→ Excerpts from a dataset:
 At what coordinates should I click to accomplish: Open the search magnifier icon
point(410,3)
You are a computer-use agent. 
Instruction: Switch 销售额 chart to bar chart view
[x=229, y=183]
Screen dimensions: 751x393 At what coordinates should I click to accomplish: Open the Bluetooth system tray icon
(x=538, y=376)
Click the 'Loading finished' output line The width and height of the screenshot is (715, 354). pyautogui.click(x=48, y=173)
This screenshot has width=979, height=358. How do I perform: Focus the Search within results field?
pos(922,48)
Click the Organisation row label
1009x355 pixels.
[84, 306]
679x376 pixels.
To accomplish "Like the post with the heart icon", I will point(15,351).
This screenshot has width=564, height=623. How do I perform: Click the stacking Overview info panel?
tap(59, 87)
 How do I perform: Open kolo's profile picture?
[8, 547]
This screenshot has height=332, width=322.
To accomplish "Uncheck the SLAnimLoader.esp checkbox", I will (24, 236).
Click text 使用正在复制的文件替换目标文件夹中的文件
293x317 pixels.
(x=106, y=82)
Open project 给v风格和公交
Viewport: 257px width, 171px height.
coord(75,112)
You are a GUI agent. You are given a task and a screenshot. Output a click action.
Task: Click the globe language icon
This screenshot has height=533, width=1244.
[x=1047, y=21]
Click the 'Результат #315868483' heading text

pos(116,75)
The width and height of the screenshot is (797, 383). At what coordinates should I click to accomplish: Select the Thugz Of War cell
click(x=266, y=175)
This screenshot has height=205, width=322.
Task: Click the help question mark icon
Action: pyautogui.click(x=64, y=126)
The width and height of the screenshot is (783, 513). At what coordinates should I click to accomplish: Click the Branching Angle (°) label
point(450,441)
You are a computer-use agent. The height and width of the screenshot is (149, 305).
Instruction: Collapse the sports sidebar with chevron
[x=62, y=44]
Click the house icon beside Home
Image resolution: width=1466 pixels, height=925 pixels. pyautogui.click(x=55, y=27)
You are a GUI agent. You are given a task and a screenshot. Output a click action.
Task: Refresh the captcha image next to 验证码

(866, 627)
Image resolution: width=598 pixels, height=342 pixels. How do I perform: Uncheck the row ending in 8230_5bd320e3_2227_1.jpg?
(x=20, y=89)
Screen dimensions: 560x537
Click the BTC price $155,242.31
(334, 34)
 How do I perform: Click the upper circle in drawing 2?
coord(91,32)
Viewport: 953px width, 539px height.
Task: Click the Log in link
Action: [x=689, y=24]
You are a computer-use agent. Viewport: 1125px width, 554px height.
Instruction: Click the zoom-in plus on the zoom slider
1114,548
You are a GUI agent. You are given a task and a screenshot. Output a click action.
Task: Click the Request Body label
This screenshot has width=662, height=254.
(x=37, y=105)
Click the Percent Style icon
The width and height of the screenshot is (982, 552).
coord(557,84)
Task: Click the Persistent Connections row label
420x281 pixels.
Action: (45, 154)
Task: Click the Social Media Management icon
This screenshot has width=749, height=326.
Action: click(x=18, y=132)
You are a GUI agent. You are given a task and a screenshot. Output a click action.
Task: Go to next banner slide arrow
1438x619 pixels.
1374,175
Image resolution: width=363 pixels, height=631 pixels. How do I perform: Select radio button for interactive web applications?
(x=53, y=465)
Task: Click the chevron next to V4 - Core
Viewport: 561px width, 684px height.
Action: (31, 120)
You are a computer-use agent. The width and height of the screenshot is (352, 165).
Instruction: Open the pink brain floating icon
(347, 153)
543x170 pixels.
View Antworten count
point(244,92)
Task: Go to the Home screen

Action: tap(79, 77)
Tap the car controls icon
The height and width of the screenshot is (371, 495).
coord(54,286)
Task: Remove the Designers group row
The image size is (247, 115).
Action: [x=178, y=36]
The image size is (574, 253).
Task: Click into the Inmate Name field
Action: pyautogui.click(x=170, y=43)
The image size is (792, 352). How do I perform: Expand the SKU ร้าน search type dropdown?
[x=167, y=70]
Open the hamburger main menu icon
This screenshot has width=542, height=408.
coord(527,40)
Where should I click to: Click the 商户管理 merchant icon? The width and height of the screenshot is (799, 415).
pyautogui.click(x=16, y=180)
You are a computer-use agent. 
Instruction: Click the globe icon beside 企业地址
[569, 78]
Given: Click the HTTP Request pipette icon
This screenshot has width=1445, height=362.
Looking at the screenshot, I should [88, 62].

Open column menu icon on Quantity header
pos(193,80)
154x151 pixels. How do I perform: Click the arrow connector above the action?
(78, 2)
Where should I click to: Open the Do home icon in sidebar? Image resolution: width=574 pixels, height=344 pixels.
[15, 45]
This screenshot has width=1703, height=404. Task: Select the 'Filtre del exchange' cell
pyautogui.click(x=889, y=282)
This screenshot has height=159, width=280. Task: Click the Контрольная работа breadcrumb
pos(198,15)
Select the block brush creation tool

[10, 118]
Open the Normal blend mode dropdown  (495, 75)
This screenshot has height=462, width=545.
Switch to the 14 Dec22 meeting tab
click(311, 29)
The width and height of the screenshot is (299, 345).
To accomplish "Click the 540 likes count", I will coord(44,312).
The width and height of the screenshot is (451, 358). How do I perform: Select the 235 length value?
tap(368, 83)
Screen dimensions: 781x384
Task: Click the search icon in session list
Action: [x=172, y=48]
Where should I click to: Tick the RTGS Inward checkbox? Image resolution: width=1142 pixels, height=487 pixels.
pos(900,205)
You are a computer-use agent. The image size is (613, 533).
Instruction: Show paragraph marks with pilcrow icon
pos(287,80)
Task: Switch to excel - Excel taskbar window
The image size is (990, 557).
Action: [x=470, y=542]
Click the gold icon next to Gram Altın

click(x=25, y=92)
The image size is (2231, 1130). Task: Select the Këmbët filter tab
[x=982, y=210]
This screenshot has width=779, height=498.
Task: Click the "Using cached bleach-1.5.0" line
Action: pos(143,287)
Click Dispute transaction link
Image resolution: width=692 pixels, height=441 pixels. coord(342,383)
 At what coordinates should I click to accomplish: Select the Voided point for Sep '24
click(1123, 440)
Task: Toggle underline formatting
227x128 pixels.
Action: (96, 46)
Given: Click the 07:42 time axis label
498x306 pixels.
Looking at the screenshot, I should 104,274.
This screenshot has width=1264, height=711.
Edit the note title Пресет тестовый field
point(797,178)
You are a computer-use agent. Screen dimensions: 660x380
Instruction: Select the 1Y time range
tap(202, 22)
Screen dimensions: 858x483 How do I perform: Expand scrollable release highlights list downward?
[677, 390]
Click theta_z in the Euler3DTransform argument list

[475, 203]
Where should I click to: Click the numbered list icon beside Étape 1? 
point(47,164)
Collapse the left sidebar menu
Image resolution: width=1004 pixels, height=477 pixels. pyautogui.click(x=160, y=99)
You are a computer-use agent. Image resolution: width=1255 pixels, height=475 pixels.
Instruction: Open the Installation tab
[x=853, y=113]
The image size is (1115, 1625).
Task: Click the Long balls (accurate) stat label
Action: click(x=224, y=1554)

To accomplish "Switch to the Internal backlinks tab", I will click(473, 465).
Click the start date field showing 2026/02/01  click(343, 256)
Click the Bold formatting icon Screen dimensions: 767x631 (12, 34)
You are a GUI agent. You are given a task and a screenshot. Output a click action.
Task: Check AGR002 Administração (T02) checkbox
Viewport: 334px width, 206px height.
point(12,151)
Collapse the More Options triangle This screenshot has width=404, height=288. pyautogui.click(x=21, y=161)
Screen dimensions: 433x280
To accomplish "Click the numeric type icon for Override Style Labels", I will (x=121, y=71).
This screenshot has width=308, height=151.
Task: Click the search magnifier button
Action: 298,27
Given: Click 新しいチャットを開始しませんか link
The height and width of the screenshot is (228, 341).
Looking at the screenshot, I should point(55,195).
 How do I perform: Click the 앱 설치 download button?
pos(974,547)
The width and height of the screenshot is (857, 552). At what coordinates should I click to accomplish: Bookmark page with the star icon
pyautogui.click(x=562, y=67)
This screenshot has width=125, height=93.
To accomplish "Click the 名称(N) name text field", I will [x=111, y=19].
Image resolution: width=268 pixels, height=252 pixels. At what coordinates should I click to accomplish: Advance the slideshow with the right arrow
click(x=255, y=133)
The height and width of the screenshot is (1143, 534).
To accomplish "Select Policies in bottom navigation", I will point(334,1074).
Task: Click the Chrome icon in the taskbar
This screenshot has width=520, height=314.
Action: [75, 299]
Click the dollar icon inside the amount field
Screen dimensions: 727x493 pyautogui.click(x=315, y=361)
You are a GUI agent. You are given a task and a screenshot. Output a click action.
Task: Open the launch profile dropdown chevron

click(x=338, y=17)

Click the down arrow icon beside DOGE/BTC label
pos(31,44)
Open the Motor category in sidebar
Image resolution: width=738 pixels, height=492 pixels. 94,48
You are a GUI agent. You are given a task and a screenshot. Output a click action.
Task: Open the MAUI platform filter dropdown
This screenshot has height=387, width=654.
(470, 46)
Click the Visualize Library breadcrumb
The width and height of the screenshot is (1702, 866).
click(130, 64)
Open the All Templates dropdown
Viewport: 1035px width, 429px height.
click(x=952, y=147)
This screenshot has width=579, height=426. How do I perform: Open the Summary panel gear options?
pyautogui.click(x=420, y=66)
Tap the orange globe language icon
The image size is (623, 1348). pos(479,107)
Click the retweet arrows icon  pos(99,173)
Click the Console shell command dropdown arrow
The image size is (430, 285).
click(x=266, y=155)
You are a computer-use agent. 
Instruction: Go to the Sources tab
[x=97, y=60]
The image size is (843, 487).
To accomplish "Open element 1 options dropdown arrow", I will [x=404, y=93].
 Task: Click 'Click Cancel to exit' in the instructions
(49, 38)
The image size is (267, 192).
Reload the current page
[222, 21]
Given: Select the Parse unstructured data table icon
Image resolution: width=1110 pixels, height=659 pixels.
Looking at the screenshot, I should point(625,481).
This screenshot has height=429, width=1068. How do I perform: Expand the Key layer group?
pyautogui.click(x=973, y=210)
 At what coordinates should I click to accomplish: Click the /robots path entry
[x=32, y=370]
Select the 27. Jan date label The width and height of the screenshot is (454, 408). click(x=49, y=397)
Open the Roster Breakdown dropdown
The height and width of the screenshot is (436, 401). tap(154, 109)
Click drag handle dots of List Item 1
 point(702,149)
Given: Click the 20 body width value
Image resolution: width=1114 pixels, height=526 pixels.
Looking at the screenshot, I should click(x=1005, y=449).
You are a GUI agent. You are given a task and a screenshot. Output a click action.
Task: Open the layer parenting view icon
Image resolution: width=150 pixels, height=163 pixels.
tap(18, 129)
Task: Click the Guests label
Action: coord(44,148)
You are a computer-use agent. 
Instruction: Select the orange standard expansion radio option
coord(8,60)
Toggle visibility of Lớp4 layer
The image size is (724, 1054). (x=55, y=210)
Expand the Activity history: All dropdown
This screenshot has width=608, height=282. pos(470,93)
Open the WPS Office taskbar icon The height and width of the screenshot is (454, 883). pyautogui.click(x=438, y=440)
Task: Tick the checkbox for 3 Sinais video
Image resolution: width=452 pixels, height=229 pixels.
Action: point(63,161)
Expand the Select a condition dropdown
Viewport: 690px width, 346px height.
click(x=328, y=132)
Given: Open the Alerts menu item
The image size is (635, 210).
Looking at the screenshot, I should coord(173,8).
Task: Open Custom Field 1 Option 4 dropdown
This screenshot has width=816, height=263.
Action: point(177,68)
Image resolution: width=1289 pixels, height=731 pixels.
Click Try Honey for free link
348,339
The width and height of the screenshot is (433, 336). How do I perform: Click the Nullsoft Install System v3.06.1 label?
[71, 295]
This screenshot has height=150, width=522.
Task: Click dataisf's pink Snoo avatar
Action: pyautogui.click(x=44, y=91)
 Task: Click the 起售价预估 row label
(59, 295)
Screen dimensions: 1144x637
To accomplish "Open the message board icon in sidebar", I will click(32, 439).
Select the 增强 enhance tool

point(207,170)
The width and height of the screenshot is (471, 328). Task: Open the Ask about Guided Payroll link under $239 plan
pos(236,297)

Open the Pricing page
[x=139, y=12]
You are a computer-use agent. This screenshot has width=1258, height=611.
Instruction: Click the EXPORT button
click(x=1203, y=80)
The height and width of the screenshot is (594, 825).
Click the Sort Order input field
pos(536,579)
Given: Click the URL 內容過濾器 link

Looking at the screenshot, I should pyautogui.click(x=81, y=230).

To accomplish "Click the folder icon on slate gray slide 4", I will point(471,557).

→ Aim of the task:
Your reply is to repeat, unchanged, the lines above running from the one with "Select the 27." up to and including the one with "Task: Tick the checkbox for 3 Sinais video".

→ Response to this exercise:
Select the 27. Jan date label The width and height of the screenshot is (454, 408). click(x=49, y=397)
Open the Roster Breakdown dropdown
The height and width of the screenshot is (436, 401). tap(154, 109)
Click drag handle dots of List Item 1
 point(702,149)
Given: Click the 20 body width value
Image resolution: width=1114 pixels, height=526 pixels.
Looking at the screenshot, I should click(x=1005, y=449).
You are a GUI agent. You are given a task and a screenshot. Output a click action.
Task: Open the layer parenting view icon
Image resolution: width=150 pixels, height=163 pixels.
tap(18, 129)
Task: Click the Guests label
Action: coord(44,148)
You are a computer-use agent. 
Instruction: Select the orange standard expansion radio option
coord(8,60)
Toggle visibility of Lớp4 layer
The image size is (724, 1054). (x=55, y=210)
Expand the Activity history: All dropdown
This screenshot has width=608, height=282. pos(470,93)
Open the WPS Office taskbar icon The height and width of the screenshot is (454, 883). pyautogui.click(x=438, y=440)
Task: Tick the checkbox for 3 Sinais video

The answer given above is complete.